There are some sentences in this article that underscore that pastoral visitation is not one way—a wise pastor bestowing insights and encouragement to those young in the faith. Underline this wonderful sentence:

“I set out the very next day, little dreaming that so very ordinary a mission was destined to bring into my life so wealthy an enrichment. Very abruptly sometimes life's casual ministries unlock for us the gates of gold. We turn a bend in a dusty road, and catch a glimpse of Paradise. We reach unexpectedly the brow of a hill, and obtain a vision of infinity. So was it with me that day.”

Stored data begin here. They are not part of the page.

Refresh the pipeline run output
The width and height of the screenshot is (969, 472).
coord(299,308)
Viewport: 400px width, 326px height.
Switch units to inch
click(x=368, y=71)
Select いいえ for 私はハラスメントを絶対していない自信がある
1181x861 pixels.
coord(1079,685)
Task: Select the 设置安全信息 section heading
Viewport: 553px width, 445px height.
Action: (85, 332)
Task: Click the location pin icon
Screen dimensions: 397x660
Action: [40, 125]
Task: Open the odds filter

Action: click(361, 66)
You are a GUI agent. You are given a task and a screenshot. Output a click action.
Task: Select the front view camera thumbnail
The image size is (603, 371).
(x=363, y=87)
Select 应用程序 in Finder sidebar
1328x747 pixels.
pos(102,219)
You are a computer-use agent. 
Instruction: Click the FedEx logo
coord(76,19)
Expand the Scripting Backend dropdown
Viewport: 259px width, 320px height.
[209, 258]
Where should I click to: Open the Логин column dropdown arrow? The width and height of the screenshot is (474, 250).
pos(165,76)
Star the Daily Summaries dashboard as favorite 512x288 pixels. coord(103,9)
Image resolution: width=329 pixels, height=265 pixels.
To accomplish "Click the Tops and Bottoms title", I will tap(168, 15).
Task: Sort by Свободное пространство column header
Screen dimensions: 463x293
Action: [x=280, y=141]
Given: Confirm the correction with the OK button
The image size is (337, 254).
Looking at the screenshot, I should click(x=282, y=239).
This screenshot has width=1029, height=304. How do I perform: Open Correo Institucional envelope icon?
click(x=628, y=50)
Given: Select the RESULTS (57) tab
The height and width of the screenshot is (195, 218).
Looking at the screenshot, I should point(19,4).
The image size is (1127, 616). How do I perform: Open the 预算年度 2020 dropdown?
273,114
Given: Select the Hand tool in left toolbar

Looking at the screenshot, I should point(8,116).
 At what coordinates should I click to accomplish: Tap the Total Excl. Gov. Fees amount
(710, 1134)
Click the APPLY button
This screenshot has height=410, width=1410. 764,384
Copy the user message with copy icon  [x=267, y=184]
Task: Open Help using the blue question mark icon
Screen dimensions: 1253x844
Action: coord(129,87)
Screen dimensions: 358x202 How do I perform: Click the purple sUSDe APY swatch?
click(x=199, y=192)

MARJORIE is ninety-two, although you would never suspect it. Her hair is as black as it was when, more than seventy years ago, her tall young lover first stroked it. Marjorie is English—as English as English can be. The fact stares you in the face as soon as you put your hand to the latch of her gate. For the little front garden is the condensed essence of England. It is as English as the garden of a Kentish cottage. You inhale the scent-laden English air as you walk down the path to Marjorie's door. You drink in the fragrance of the roses and the wallflowers, the sweet-peas and the jasmine, the carnations and the gillyflowers, the musk and mignonette; and then, as you pause for a moment in the porch, awaiting the opening of the door, the soft petals of the honeysuckle brush against your face. They must all be flowers of rich perfume to be of any use to Marjorie now, for Marjorie is blind. I had been in conversation with her for some time before I realized that the eyes that seemed to look so wistfully into mine were unable to convey any impression to her alert and hungry mind. Her sightless eyes and the slight stoop at the shoulders are the only indications that she gives you of her heavy burden of years. She cannot see the pictures on the wall, representing the scenes of her childhood—the village street with its comfortable inn and its odd medley of stores; the thickly wooded lane in which she so often found nuts and blackberries; the (folds of golden buttercups; and the village green with its rustic seats and shady grove of oaks. She cannot see these pictures now; but she says that the scenes all come back to her, as clearly as if she had visited them yesterday, when she sits out in the porch, luxuriating in the fragrance of the flowers, listening to the droning of the bees, and enjoying the song of the thrush who sings to her from his perch in the lilac by the side of the house.

Even if I, like Marjorie, live to be ninety-two, I shall never forget that first visit that I paid her. It came about very simply. `I wish,' said a gentleman, as he left the service on Sunday morning, `I wish you could find time to call on my old mother. She would appreciate it.' He gave me the address, and I set out the very next day, little dreaming that so very ordinary a mission was destined to bring into my life so wealthy an enrichment. Very abruptly sometimes life's casual ministries unlock for us the gates of gold. We turn a bend in a dusty road, and catch a glimpse of Paradise. We reach unexpectedly the brow of a hill, and obtain a vision of infinity. So was it with me that day.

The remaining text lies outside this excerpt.